First, the proceeding about which she writes was not a trial, but an evidentiary hearing.  There was no jury present.  Guilt or innocence was not a question to be resolved.
Second, Ms. Howard writes:
But in 1975 his formerly supportive father-in-law, with an assist from the writer Joe McGinniss 
(who was soon to publish a book arguing MacDonald’s guilt) succeeded in getting MacDonald indicted in a civilian court. 
I had nothing to do with MacDonald’s 1975 indictment.  I did not even meet his father-in-law until 1980,
a year after MacDonald’s conviction on three counts of murder.  I did not even know about the indictment, nor indeed,
that legal proceedings in the case were continuing.   In addition, my book, Fatal Vision, was not published until 1983, four
years after MacDonald’s conviction and eight years after his indictment.  

Third, she contends that:

Over the course of the hearing the government was forced to admit a stunning lack of professionalism 
in the conduct of the original investigation and trial—in the laboratory, at the crime scene, and in the courtroom.

This is simply not true, and Ms. Howard offers no documentation to support her claim.  Exactly who, representing
the United States government, admitted to a “stunning lack of professionalism?”  On what day?  Using what words?
Fourth, she writes that in Fatal Vision I wrote:
Eskatrol was a dangerous drug in terms of side effects: “rage reaction, psychosis, and assaultiveness.” 
(Of course, McGinniss didn’t add that he had formulated these descriptors himself!)

That, too, is false.  I did not formulate these descriptors myself.  As is evident from pp. 841-846 of the 2012 edition of Fatal Vision, the descriptions of symptoms associated with excessive consumption of Eskatrol are taken from the Physician’s Desk Reference, Disposition of Toxic Drugs and Chemicals in Man, by Randall C. Basalt, and Goodman and Gilman’s Pharmacological Basis of Therapeutics, among others.
Fifth, she states:
At a parole hearing, MacDonald was told if he admitted guilt and showed remorse, he would be freed…

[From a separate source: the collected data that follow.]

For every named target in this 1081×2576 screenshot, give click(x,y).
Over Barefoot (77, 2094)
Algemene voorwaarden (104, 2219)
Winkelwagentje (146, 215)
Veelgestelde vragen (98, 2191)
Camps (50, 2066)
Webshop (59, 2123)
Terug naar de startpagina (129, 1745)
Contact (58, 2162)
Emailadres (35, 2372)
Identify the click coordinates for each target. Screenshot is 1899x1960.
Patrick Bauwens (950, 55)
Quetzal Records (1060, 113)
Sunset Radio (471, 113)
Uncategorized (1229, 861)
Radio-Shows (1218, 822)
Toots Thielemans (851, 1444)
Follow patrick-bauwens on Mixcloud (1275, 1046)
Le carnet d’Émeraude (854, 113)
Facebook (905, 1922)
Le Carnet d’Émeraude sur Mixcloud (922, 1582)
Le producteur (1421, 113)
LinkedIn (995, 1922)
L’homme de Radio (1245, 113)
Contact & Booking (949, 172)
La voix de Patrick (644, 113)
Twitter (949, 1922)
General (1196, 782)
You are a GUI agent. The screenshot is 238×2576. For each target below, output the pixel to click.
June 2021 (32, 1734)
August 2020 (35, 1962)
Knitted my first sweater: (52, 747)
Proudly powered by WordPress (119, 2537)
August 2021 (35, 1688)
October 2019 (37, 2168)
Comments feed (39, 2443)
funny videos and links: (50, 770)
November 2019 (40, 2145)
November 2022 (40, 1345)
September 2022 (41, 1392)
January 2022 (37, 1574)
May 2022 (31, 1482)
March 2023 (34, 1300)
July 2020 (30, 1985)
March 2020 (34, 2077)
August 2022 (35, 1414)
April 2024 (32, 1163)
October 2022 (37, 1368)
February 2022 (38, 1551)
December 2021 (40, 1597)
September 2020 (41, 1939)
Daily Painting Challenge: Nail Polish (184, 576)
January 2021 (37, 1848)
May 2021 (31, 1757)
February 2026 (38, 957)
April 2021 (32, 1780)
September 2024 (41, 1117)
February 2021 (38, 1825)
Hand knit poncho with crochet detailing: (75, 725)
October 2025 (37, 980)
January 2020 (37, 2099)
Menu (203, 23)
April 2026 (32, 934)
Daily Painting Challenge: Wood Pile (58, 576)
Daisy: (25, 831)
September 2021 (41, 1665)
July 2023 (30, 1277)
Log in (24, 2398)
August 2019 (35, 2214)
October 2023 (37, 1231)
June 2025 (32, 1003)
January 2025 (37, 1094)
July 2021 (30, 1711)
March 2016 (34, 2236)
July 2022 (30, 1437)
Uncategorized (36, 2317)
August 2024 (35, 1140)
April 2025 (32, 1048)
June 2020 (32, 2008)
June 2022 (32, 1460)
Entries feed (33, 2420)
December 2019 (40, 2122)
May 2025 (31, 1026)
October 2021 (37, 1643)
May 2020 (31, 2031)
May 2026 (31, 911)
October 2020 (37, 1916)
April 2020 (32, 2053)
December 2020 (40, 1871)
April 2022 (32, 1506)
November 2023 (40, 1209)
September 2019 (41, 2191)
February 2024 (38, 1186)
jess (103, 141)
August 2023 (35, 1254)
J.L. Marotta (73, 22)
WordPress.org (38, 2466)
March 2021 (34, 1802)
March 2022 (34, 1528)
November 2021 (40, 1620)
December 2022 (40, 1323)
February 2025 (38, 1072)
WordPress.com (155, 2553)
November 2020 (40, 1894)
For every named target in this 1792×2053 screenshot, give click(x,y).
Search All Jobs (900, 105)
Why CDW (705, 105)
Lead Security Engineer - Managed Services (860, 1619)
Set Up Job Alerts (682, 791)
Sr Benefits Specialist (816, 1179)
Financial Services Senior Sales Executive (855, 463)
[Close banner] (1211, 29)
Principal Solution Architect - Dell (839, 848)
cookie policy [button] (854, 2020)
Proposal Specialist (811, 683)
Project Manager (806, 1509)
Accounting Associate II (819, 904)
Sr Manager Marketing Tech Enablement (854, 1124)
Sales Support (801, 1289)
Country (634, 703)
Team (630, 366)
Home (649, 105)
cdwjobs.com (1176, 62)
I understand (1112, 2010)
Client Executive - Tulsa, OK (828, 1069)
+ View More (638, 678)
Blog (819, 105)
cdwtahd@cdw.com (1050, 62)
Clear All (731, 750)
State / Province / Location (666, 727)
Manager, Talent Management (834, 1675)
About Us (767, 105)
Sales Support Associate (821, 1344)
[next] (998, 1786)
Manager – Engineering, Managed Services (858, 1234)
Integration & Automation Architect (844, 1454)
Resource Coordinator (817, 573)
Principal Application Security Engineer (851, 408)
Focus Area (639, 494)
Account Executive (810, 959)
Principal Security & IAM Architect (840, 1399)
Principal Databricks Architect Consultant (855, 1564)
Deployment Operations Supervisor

This is false.  It never happened.  The U.S. Attorney’s office opposed parole because to grant it would, contrary to statutory requirements, denigrate the seriousness of MacDonald’s crimes.  The government’s submissions were made in writing and were orally presented at the parole hearing by then U.S. Attorney Frank Whitney.  The proceedings were tape recorded.  Exactly who does Ms. Howard think told MacDonald he’d be freed if he admitted guilt and showed remorse?  What is her source for this assertion?

Sixth, she writes:   

It’s impossible to ignore the fact that it was…Fatal Vision, that has served as the government’s narrative for this case. 

This, too, is incorrect.  The U.S. Army and the Justice Department began their investigation of the MacDonald case in 1970.  In 1974, the Justice Department determined that there was sufficient evidence to warrant the convening of a grand jury.  Investigation continued during the four years between MacDonald’s indictment and his 1979 trial.  By the time Fatal Vision was published, in 1983, the truth of the allegations against MacDonald had been proven beyond a reasonable doubt in a court of law.  So to say that Fatal Vision “has served as the government’s narrative” is to display a woeful misunderstanding of the facts.
I’m calling these matters to your attention in the hope that you will promptly publish an appropriate correction.